The authors conclude that although the machine aspect of this method - the RCT identifier - only contributed about 9.1% of the workload, the effectiveness of human crowdsourcing to facilitate the screening process was encouraging. Notably, the 100% sensitivity rate in both batches demonstrates that crowdsourcing is unlikely to wrongfully exclude relevant items from a systematic review. Furthermore, the use of a third resolver - as opposed to automatically assigning all conflicting items to the "potential RCT" group - ultimately contributed substantially to the reduction in workload.

Noel-Storr A, Dooley G, Affengruber L, and Gartlehner G. (2021). Citation screening using crowdsourcing and machine learning produced accurate results: Evaluation of Cochrane's modified Screen4Me process. J Clin Epidemiol 130:23-31.

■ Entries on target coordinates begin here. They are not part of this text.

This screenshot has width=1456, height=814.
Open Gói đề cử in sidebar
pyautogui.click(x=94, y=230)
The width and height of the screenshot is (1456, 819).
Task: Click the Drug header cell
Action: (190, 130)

Manuscript available from the publisher's website here.  

Friday, January 8, 2021

New Guideline Participation Tool Lays Out Roles and Responsibilities for New and Returning Guideline Group Members

Guideline development groups should contain a multidisciplinary panel of experts and key stakeholders to ensure the quality, relevance, and ultimate implementation of resulting recommendations. However, there are few tools in existence to ensure the effective participation of panel members when working to draft guidelines, and preparing panel members with little to no previous experience in guideline development can be an especially daunting task. A new paper published in next month's issue of the Journal of Clinical Epidemiology aims to provide a tool to guide these efforts, with a specific focus on guideline developed using the GRADE framework.

To develop the tool, Piggott and colleagues first established a draft tool that included 61 items based on a previously published systematic review of guideline development handbooks. They then conducted a series of ten key informant interviews comprising both past and prospective guideline development group members to narrow the tool down to three major themes: selection of participants, guideline group process, and tool format. The resulting 33-item Guideline Participant Tool (GPT) was then validated in a survey of 26 guideline group members from various societies including WHO and the American Society of Hematology (ASH). The tool itself breaks the process of guideline participation into three major time windows: 

  • Before (Preparations): 12 items including clarifying objectives and one's role within the group and familiarizing oneself with the guideline development methodology to be used.
  • During (Meetings): 15 items including avoiding undue interruptions, adhering to the specified methodology, and referring to the PICO question at hand as a way to stay on task.
  • After (Follow-up): 6 items including maintaining proper confidentiality of information discussed, reviewing meeting minutes to identify any discrepancies in a timely fashion, and assisting with the promotion, dissemination, and evaluation of the guideline as requested.

According to the authors, "Most participants found that the tool is most useful before guideline group meetings explaining what to expect at each phase. Participants thought that the tool was useful beforehand as a reference for orienting themselves to the structure of meetings, understanding the guideline development process, and what might be required of them. Respondents agreed that the tool serves as a reference for them to stay on track with the required tasks and to support structuring the process of guideline development."

The authors go on to suggest that the tool be used as required reading for all group members ahead of their participation on a panel. 

Piggott T, Baldeh T, Akl EA, et al. 2021. Supporting effective participation in health guideline development groups: The Guideline Participant Tool. J Clin Epidemiol 130:42-48.

Manuscript available from the publisher's website here.